Finding the right fit is as important in a TV as it is in your party dress (or tuxedo, fellas). From mounting your flat-screen TV on the wall to keeping your TV from overwhelming your console, size matters. After decades of tube television sets, you are an expert at ball-parking TV screen size. From your little 10-inch black and white TV that you took to college to the 36-inch, 80-pound monster that was the focal point of your over-the-fireplace niche, you had no problem taking one look at a TV screen and accurately guessing its size. That is, until about five to ten years ago.

The dawn of a new age

The tube disappeared. The screen flattened out. The whole television was only a few inches thick. Everything went HD, 16:9 aspect ratio, widescreen and sleek. With this drastic design change, one would think that televisions would begin to be measured in a different way. Alas, the way we measure our flat screen TVs today is the same method we used on the tube TV: Diagonally, corner to corner.
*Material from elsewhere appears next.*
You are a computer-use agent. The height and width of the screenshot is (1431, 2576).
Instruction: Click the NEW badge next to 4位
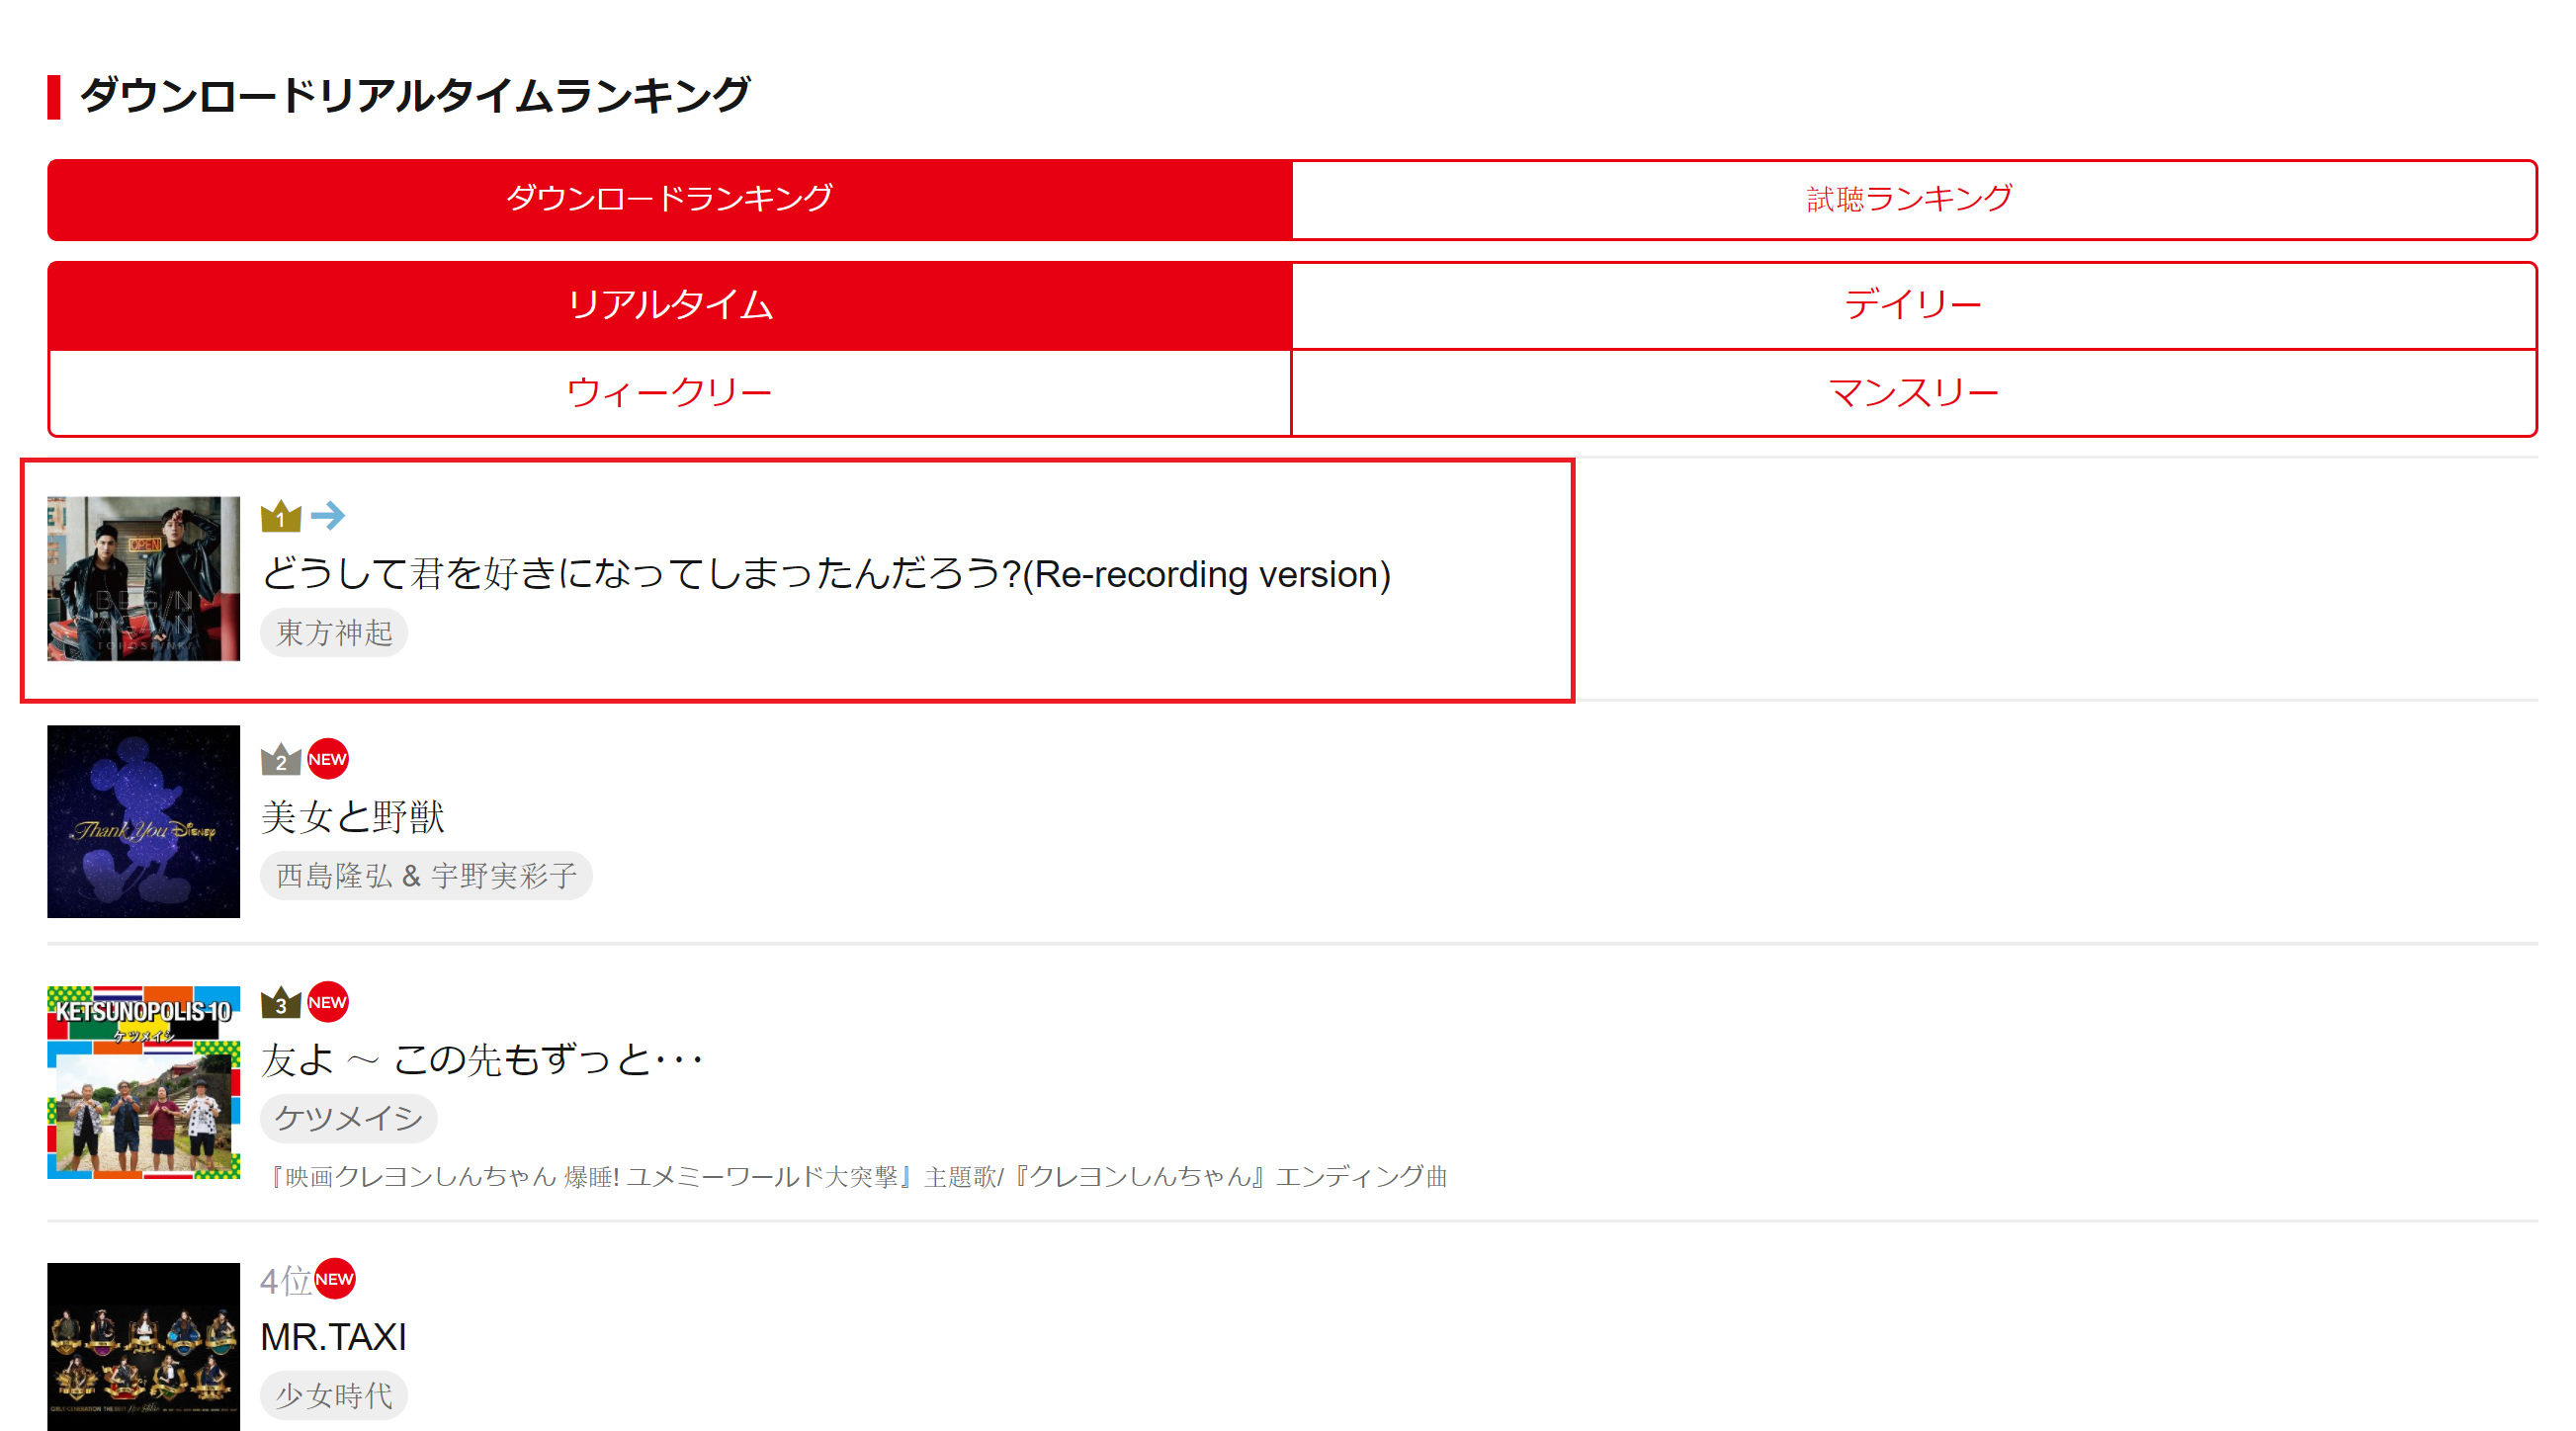pos(335,1279)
The measurement method is the same, but the implications of the measurement have changed dramatically. Where your 36-inch tube TV fit nicely in the niche above the fireplace, a 36-inch flat screen TV is not going to squeeze in that space. If by some superhuman feat of magic and creativity you can fit it in the space, you’ll notice that the image on your 36-in flat screen TV appears much smaller than what you were used to with the 36-inch tube TV. See the illustration below for a comparison. Notice that while the diagonal measurement is the same, the horizontal and vertical measurements are very different. This affects your total viewing area.

How to offset the difference

The TV measurement on a diagonal is a good starting point. Keep in mind: A flat, widescreen TV gives better picture detail, but you need to go bigger to keep the same size picture as with your tube TV of the same measurement. Vertical measurement may be a better way to go. By matching the vertical measurement of your new flat-screen TV to your old tube TV, you will be able to keep the picture size you are used to and see more detail with the HD feature.

Matching the vertical TV measurement will mean that your traditional, diagonal screen measurement on your new TV goes up. Where your 36-inch tube TV was big enough to see from the other side of the room, your new flat-screen should be anywhere from 42 to 46 inches to display a comparably sized image.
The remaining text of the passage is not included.